# Brisket vs top round roast



## rlk438 (Jul 16, 2014)

A youth group is going to do a senior 65+ appreciation diner. We were talking about doing brisket. One person was telling me to just get good top round roast and use that. We are going for sliced not burnt ends. A photo I saw in the store add kind of look like a flat.  But it was 3.69 a lbs. we are doing the dinner for 40 seniors plus 20 youth/helper parents.  For me saying a smoked top round dinner don't sound as good as smoked brisket. But is it as good of eating? We have over a month so I wanted to watch for sales. If it only saves a little, then I would rather have the brisket. But if bigger savings or better eating then do the top round.  The group already knows I will introduce them to new things at times and that nothing I take to a diner comes home.

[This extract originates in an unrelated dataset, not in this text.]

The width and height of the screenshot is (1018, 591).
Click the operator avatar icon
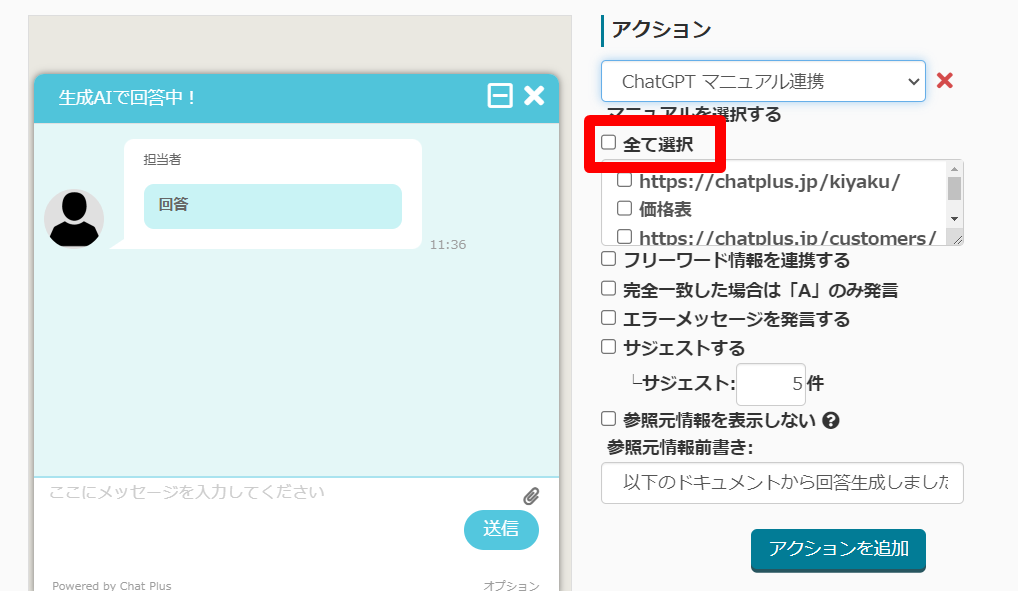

I have also been ask for my recipe on things from this group of seniors so I don't want to let them down.  Thank you for your help.


----------



## kc5tpy (Jul 16, 2014)

Hello.  I would choose whole packer brisket every time but being from Tx. I am biased.  Truthfully you would probably be happy with either.  Sounds like your time smoking will be well spent for a good cause.  Good luck.  Keep Smokin!

Danny


----------



## dirtsailor2003 (Jul 16, 2014)

Why not get a top round roast and smoke it up and give it a try and see what you think. The texture is going to be different than the brisket. We do top round and bottom round roasts all the time for making french dip. One thing with the roast and this is entirely my opinion, they need to be rare- medium rare max. Anymore than that and they get tough. The brisket as you know cooks to a more well done stage which is appealing when serving to a large crowd that may not like rare or medium rare beef.


----------